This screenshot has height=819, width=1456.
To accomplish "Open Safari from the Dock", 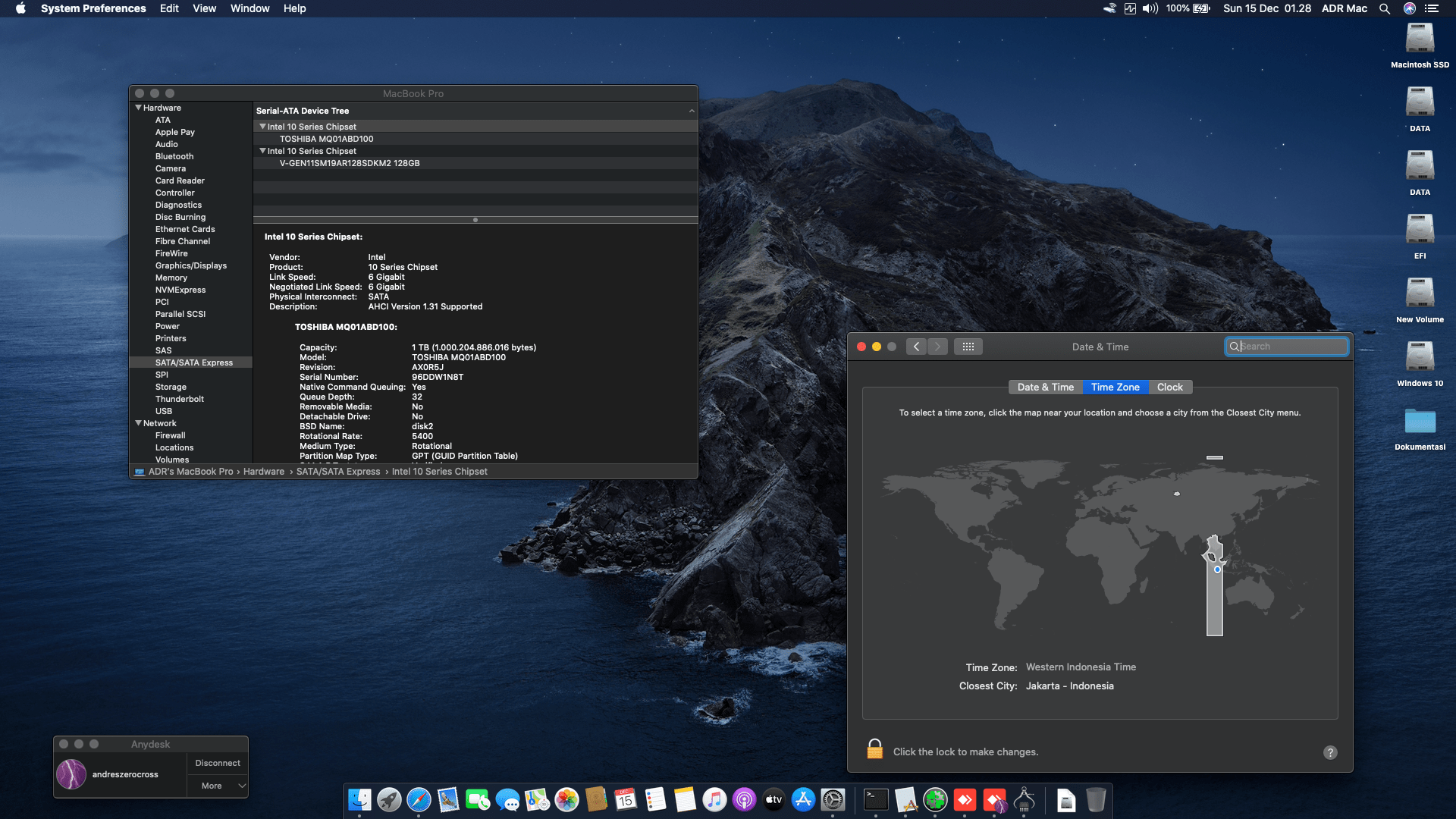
* * *
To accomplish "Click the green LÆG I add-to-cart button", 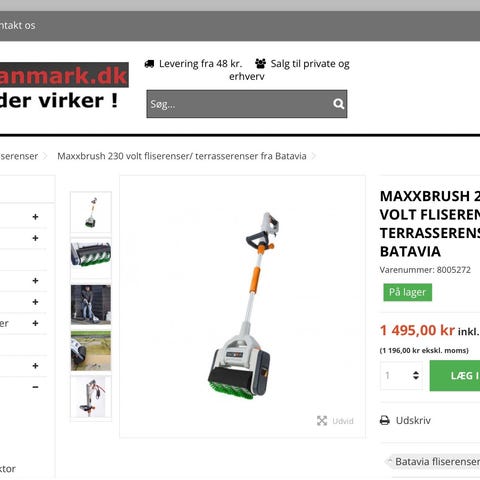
...
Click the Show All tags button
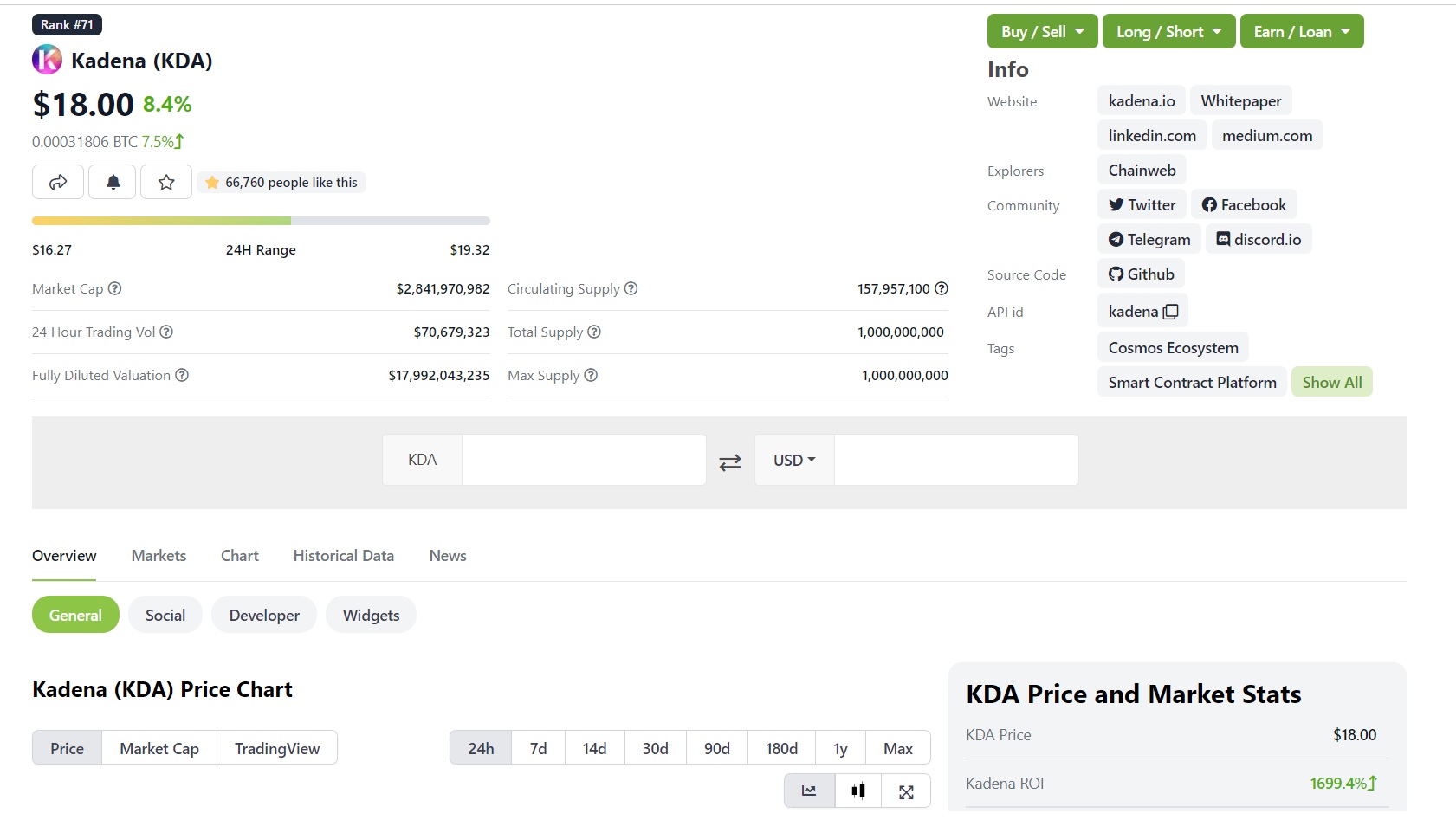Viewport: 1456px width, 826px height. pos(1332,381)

== Esercizio breve ==
Rinomina "Dock" in "Launchpad" nelle righe comprese tra quella che contiene "This screenshot has height=819, width=1456." e quella che contiene "Safari from the", estremi inclusi. Riporta solo quelle righe, senza le immagini, lasciando invariato tutto il resto.

== Soluzione svolta ==
This screenshot has height=819, width=1456.
To accomplish "Open Safari from the Launchpad", 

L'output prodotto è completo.